From the time it was incepted, it was made sure that most of the tasks happen in-memory. Therefore, it was always going to be faster and much more optimised than other approaches like Hadoop’s MapReduce, which writes data to and from hard drives between each stage of processing. It is claimed that the in-memory capability of Spark gives it 100x speed than Hadoop’s MapReduce. This comparison, however true, isn’t fair. Because Spark was designed keeping speed in mind, whereas Hadoop was ideally developed for batch processing (which doesn’t require as much speed as stream processing).
What Does Spark Do?
Spark is capable of handling petabytes of data at a time. This data is distributed across a cluster of thousands of cooperating servers – physical or virtual. Apache spark comes with an extensive set of libraries and API which support all the commonly used languages like Python, R, and Scala. Spark is often used with HDFS (Hadoop Distributed File System – Hadoop’s data storage system) but can be integrated equally well with other data storage systems.

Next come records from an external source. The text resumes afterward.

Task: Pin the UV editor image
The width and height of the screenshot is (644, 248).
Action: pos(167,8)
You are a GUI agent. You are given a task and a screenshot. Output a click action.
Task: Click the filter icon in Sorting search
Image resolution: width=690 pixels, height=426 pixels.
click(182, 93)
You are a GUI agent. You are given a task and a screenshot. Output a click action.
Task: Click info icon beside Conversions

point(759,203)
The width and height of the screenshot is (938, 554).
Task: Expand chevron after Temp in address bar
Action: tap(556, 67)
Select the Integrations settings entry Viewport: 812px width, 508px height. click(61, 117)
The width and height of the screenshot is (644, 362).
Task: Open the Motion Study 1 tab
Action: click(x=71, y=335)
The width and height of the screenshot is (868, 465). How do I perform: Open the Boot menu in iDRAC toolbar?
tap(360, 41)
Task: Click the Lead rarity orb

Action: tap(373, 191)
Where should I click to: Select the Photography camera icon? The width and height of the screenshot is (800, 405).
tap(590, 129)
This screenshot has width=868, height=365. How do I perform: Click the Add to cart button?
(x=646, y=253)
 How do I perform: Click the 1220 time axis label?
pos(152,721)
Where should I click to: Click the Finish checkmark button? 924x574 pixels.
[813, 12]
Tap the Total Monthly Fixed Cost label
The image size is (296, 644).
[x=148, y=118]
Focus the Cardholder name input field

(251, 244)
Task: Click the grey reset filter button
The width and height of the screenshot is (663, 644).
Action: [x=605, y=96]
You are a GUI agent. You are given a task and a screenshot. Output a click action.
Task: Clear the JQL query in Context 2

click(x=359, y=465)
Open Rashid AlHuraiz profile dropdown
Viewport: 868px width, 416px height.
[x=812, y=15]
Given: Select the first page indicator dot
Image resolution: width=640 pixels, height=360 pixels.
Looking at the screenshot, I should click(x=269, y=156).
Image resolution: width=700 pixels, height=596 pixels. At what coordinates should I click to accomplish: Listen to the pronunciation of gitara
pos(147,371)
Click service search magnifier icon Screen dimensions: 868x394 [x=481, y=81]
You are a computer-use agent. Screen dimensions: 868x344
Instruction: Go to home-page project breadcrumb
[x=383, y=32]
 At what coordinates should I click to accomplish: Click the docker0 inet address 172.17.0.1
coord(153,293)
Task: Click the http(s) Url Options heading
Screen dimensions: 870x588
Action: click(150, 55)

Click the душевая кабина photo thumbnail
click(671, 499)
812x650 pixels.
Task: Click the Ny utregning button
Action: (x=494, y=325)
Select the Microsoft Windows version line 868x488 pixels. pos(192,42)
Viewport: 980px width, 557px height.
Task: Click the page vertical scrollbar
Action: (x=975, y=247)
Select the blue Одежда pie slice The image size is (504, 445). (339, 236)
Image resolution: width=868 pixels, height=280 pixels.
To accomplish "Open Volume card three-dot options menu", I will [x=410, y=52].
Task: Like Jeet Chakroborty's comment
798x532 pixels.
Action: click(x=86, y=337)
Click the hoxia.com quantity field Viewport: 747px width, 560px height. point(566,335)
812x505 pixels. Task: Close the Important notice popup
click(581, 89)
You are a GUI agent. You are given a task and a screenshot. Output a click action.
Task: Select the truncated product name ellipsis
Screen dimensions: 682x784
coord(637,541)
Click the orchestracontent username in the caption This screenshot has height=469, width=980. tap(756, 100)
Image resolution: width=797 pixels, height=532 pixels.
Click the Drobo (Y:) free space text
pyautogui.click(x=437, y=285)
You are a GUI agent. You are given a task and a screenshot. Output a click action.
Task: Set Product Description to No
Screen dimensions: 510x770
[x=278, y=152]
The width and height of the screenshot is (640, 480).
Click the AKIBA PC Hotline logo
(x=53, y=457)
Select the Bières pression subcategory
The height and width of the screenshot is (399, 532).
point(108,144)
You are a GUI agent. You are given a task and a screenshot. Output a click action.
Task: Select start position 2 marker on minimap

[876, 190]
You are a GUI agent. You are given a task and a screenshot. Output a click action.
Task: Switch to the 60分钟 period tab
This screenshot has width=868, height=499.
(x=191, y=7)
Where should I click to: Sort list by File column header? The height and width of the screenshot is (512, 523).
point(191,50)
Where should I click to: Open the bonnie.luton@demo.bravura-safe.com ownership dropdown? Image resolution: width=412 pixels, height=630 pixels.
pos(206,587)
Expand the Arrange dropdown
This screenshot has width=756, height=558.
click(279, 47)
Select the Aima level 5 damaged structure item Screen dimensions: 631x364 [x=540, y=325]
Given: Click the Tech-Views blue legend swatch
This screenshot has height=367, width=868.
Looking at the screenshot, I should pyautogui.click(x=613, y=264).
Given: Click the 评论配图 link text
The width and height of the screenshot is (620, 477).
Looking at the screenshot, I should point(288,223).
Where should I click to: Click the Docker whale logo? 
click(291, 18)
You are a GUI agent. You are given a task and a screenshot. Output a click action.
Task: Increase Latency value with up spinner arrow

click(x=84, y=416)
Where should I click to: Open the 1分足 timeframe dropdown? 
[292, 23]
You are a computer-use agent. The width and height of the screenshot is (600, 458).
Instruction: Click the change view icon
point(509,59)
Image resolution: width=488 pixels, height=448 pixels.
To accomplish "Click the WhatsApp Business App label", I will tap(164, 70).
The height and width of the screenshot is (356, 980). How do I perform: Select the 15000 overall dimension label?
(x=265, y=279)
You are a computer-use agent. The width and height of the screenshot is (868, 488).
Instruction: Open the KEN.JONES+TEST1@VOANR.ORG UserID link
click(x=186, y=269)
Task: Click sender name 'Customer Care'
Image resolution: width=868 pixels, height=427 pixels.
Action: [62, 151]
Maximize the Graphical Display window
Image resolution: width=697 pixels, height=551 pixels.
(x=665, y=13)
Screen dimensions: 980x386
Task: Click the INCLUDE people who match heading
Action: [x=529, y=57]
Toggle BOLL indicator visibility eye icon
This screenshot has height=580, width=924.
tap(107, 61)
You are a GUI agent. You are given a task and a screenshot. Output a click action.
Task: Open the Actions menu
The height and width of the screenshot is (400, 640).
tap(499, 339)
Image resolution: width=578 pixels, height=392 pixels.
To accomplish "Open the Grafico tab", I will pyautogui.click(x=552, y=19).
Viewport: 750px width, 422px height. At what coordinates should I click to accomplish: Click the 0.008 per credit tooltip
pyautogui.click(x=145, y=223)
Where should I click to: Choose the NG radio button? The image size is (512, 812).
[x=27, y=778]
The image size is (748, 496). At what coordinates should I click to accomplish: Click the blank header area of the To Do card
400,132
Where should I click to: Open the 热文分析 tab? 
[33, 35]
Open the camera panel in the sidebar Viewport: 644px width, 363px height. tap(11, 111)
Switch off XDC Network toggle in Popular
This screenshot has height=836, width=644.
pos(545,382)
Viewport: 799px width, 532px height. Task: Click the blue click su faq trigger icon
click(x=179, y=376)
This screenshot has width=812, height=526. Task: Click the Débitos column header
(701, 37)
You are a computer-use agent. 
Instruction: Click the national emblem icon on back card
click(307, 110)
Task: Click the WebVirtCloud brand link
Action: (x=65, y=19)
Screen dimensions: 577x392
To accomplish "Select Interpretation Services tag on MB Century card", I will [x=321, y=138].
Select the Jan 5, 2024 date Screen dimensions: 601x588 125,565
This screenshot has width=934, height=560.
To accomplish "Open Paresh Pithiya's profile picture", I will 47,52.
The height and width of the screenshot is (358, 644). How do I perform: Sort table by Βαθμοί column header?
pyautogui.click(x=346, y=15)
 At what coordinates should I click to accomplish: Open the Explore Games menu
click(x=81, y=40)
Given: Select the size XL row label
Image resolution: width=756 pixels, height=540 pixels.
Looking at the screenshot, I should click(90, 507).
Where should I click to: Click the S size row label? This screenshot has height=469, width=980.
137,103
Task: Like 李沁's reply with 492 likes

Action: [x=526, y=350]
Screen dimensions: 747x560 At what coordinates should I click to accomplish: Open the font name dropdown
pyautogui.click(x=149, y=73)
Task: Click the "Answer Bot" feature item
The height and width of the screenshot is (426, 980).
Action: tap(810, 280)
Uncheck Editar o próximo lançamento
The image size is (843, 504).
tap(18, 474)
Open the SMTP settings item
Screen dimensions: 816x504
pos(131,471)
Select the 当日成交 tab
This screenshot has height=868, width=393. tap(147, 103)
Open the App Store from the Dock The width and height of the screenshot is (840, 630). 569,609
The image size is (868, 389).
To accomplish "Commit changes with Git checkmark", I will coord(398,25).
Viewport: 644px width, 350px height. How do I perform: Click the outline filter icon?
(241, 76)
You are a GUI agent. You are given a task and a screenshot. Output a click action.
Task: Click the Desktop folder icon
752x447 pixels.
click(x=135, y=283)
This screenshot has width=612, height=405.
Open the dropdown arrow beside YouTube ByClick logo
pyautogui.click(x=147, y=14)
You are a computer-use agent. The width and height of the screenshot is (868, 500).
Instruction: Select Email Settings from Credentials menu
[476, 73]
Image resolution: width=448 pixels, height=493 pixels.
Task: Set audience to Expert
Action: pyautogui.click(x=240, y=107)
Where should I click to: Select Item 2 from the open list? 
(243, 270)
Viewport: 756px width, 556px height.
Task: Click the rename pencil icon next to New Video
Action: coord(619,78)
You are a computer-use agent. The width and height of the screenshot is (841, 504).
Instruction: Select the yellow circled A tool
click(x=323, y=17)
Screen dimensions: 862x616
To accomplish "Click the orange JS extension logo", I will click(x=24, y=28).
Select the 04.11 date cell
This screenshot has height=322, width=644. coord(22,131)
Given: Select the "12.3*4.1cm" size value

Some typical use cases of Apache Spark include:
- Spark streaming and processing: Today, managing “streams” of data is a challenge for any data professional. This data arrives steady, often from multiple sources, and all at one time. While one way could be to store this data in disks and analyse it retrospectively, this would cost businesses a lost. Streams of financial data, for example, can be processed in real-time to identify—and refuse—potentially fraudulent transactions. Apache Spark helps with precisely this.
- Machine learning: With the increasing volume of data, ML approaches too are becoming much more feasible and accurate. Today, the software can be trained to identify and act upon triggers and then apply the same solutions to new and unknown data. Apache Spark’s standout feature of storing data in-memory helps in quicker querying and thus makes it an excellent choice for training ML algorithms.
- Interactive streaming analytics: Business analysts and data scientists want to explore their data by asking a question. They no longer want to work with pre-defined queries to create static dashboards of sales, production-line productivity, or stock prices. This interactive query process requires systems such as Spark that is able to respond quickly.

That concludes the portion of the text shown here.